Designing Data Marts from XML and Relational Data Sources
Yasser Hachaichi, Jamel Feki, Hanene Ben-Abdallah
Mir@cl Laboratory, Faculté des Sciences Economiques et de Gestion, Tunisia
Synopsis Abstract:
Data warehousing being a dominant dimension in information storage, retrieval and understanding; comes up with a challenge of managing data of versatile structure. Relational data sources and XML structured data are found popular for storage. The chapter considers describing in detail the method of designing data mart to a given DTD from the above mentioned storage structures; relational data sources and XML documents. The method is also supported by the explanation of a use case example from the real world.
Synopsis:
In the competitive market of the present, where think tanks enrich companies with their creative and innovative prospective of judging scenarios, data warehousing plays an equal role for providing fact based statements by analyzing data been stored in huge amount. Decision support system (DSS) assist data warehouse (DW) in analyzing this large volumes of data. The companies mostly provide the data to DW in form one relational data source [1], but for an optimum DW it is mandatory to provide the flexibility of changing the source type to any other type like XML one of the most common data structure for web resources mainly.
In previous related work, [2] proposed the way of creating a DW on the basis of a XML but with restriction that DTD to the XML was to be provided as well and that XML document would be well formed and valid to the given DTD. In the proposed work the designing method is divided into four steps:
Data Source Pretreatment: In this step the data is resolved from the structural differences of both the input data sources. In case of RDBMS, the structures of tables are extracted from the databases, whereas, for XML DTD works as the structure representative, which are then turned into the relational schemas.
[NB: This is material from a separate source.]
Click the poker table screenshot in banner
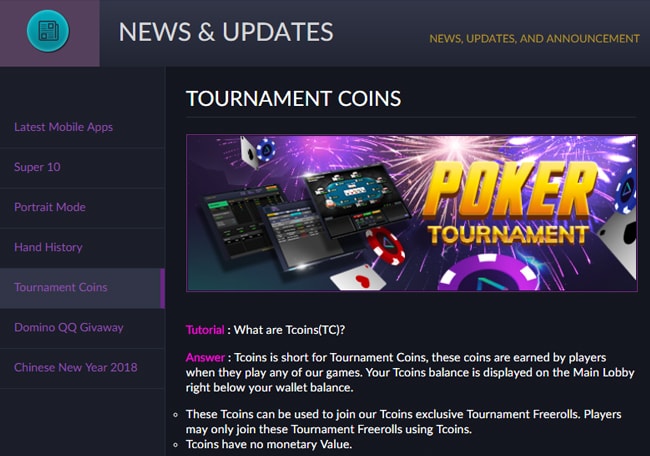Screen dimensions: 650x456 (357, 201)
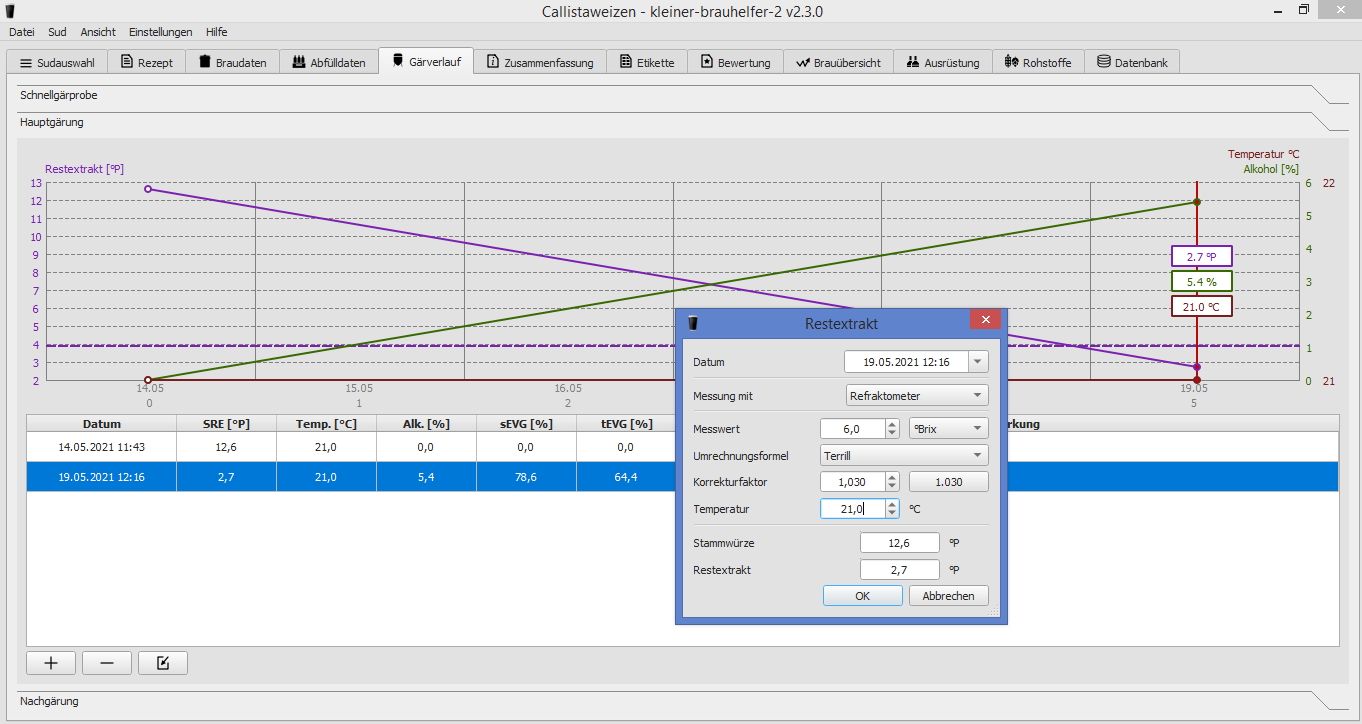The image size is (1362, 724).
Task: Switch to the Braudaten tab
Action: (232, 62)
Figure 1: Steps of Data Mart designing
Relation Classification: The obtained source schemas are then examined for the relations in it and conceptual classes are made for every relation which later helps in improving results for fact extraction.
Data Mart Schema Construction: In this step facts with their values and dimensions along with their attributes are retrieved on the basis of extraction rules been defined in order to make star models. These rules are traceable acting upon the syntax mostly and can be used for extraction from various semantically different sources.
Data Mart Adaptation: In this final step the designer of the whole process is given various applicable models been created from the sources. These schemas are adjustable to meet final hour changes for meeting designer’s full satisfaction.
“Conception Assistée de Magasins et d’Entrepôts de données” CAME case toolset provides the implementation of the above mention four steps. An example of e-ticket DTD is also used to elaborate the working of the DM construction from XML document.
Figure 2: CAME case toolset snapshot
Used Abbreviations:
XML: Extensible Markup Language
DTD: Document Type Definition
RDBMS: Relational Databases Management System
References:
[1] Bruckner, R., List, B., & Schiefer, J. (2001). Developing requirements for data warehouse systems with use cases. In Proceedings of the 7th Americas Conf. on Information Systems (pp. 329-335).
[2] Golfarelli, M., Maio, D., & Rizzi, S. (1998). Conceptual design of data warehouses from E/R schemas. In Proceedings of the Conference on System Sciences, Kona, Hawaii. Washington, DC, USA: IEEE Computer Society.